Según consta a folios 236 a 237 la Caja de la Vivienda Popular hizo comentarios al informe presentado por los peritos y se comprometió a efectuar las reparaciones necesarias sobre los muros de cerramiento que se considere representen riesgo. Del dictamen pericial rendido por los auxiliares de la justicia, que no fue objetado por las demandadas, se desprende que las viviendas presentan deficiencias en cuanto a dilataciones o filtraciones; y que algunas de ellas se atribuyeron a culpa de los propietarios que realizaron modificaciones sin cumplir especificaciones técnicas o que efectuaron demolición del patio, que son precisamente frente a las que el a quo sustrajo de responsabilidad a la Caja de la Vivienda Popular en el literal b) de la parte motiva del fallo.
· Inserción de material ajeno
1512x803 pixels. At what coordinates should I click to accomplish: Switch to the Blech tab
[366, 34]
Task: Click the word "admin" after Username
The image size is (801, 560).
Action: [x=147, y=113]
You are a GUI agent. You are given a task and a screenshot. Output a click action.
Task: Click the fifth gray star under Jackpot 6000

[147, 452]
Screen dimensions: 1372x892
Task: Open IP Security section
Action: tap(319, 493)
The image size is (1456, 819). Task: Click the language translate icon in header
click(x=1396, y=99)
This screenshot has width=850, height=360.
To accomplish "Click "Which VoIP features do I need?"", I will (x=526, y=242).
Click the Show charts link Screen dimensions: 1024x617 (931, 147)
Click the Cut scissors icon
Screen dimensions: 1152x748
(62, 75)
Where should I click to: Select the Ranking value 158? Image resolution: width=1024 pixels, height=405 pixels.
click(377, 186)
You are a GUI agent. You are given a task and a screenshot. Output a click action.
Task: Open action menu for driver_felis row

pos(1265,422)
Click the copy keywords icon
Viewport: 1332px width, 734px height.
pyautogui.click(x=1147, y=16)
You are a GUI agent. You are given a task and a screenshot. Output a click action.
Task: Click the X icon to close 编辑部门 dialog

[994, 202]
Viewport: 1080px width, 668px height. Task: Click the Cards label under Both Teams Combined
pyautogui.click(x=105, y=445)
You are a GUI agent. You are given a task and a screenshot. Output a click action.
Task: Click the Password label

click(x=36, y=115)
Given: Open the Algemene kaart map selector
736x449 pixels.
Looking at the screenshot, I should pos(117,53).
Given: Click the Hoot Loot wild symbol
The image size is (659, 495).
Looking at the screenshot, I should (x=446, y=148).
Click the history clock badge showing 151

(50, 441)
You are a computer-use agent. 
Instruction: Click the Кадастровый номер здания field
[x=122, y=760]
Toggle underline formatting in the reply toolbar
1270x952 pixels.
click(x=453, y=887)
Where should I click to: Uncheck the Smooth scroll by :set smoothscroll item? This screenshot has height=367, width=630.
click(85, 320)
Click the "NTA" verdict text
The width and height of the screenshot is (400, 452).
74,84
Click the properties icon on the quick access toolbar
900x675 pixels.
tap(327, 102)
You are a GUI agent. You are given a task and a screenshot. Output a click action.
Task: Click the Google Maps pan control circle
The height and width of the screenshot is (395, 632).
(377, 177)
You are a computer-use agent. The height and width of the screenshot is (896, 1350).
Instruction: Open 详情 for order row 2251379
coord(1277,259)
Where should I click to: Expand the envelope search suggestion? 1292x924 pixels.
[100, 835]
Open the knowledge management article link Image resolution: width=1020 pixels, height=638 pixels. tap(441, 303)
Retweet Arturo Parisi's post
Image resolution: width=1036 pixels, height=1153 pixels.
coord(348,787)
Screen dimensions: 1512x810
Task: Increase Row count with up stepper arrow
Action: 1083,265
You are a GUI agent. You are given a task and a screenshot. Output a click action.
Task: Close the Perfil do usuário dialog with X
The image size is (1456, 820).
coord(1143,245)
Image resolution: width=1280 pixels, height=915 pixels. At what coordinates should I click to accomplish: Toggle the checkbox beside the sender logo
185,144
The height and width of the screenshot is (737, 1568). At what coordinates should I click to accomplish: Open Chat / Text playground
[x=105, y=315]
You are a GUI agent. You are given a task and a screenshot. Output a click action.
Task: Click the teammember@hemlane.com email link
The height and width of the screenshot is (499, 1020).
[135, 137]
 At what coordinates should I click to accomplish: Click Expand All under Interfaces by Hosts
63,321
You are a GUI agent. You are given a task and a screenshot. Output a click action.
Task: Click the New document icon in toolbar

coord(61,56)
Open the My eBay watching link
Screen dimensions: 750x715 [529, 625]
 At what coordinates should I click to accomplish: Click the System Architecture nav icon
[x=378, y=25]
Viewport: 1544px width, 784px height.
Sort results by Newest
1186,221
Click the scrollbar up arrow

Así pues, debe la Sala confirmar el fallo impugnado en cuanto amparó los derechos de los demandantes. Ahora, en lo que respecta al incentivo otorgado, a las personas relacionadas en el ordinal 6º de la parte resolutiva de la sentencia, debe tenerse en cuenta que, conforme al artículo 39 de la Ley 472 de 1998, al mismo tienen derecho los demandantes en una acción popular, cuando ésta ha prosperado. De tal manera que, independientemente de si, como ocurrió en este proceso, que frente a algunos de los demandantes allí indicados no se estableció la existencia de daño por responsabilidad de la Caja de la Vivienda Popular; se determinó el mismo, pero por responsabilidad de los adjudicatarios; o no se estableció la existencia de un daño por no haber sido revisadas las viviendas, estas circunstancias no los excluyen de aquél. En mérito de lo expuesto, el Consejo de Estado, Sala de
lo Contencioso Administrativo, Sección Primera, administrando justicia en nombre de la República y por autoridad de la Ley, F A L L A CONFIRMASE la sentencia apelada. Ejecutoriada esta providencia, devuélvase el expediente al Tribunal de origen.
COPIESE, NOTIFIQUESE Y CUMPLASE.
Se deja constancia de que la anterior sentencia fue leída, discutida y aprobada por la Sala en la sesión del día 21 de septiembre del 2000.